Most people first realize that something is wrong with Vista when they try to copy or move files, and they see the little green progress window shown in Figure below. It’d be understandable to see this window on screen for a minute or two if you’re copying a lot of data, but should it really take three full minutes to move one small file, or eight minutes to delete another?
I guess you might have seen the below (screen shot) window a lot lately? This tiny “Green Ribbon of Death” is one of the signs that not all is right in the world of Vista.
This is one of two “Green Ribbons of Death” in Windows Vista, the other being the larger progress bar—the one dissected in my other post that appears at the top of the Windows Explorer window in the address bar/path box. So, what’s going on?
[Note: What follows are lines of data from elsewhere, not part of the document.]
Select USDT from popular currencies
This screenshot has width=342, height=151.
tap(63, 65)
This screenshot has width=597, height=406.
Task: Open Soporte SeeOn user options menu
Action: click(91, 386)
It turns out that several things can cause Windows Explorer to take a long time copying, moving, or deleting files, and some of them are actually legitimate. First, Windows Explorer takes time to examine the files and folders you’re copying, moving, etc., and checks—ahead of time—to see whether there are any conflicts, such as existing files in the destination folder or security issues that need your attention. That’s why you’ll see Vista’s nifty confirmation window (Figure) just once for many conflicts, rather than (many) individual confirmations you’d have to endure in earlier versions of Windows.
Figure: This handy new confirmation window lets you deal with all the conflicts at once, rather than having to click through a bunch of windows, but it ends up causing other problems (Please notice "do this for all conflicts")
The confirmation window in the above figure is actually quite nice because of all the choices you get. If you’re copying media files (e.g., photos, videos, PDF documents), you’ll see thumbnail previews to aid your decision; you can even right click the thumbnails directly in this window if you want to work with the files without interrupting the file operation. What’s more, you can choose to copy or move the file without replacing the original, renaming it instead to avoid the conflict.
The downside is that Explorer must delay your file operation while it prepares the confirmation window; depending on what it encounters along the way, this can take forever. One of the main reasons for the delay is a side effect of User Account Control, the same security “feature” that turns the screen black for an moment before asking your permission to make a change to your system.
Naturally, Vista has to examine each file you’re copying to make sure you have permission to copy it, and then examine the destination to make sure you have permission to put the file there. See “Control User Account Control,” for some ways to ease up the restrictions. Likewise, if you’re copying files over a network, Windows has to do some security reconnaissance, and depending on the speed of your network connection, this can take even longer.
But security checks alone aren’t responsible for Vista’s abysmal performance in this area; there’s also the matter of thumbnails. As described in “Green Ribbon of Death” , there are a few common problems that can cause Windows Explorer to hang or even crash, and if one of these things hobbles the instance of Explorer you’re using, the progress dialog (shown in First Figure) can just sit there for what seems like an eternity.
Once you’ve fixed the problems outlined in Green Ribbon of Death, the copying, moving, or deleting should go much faster.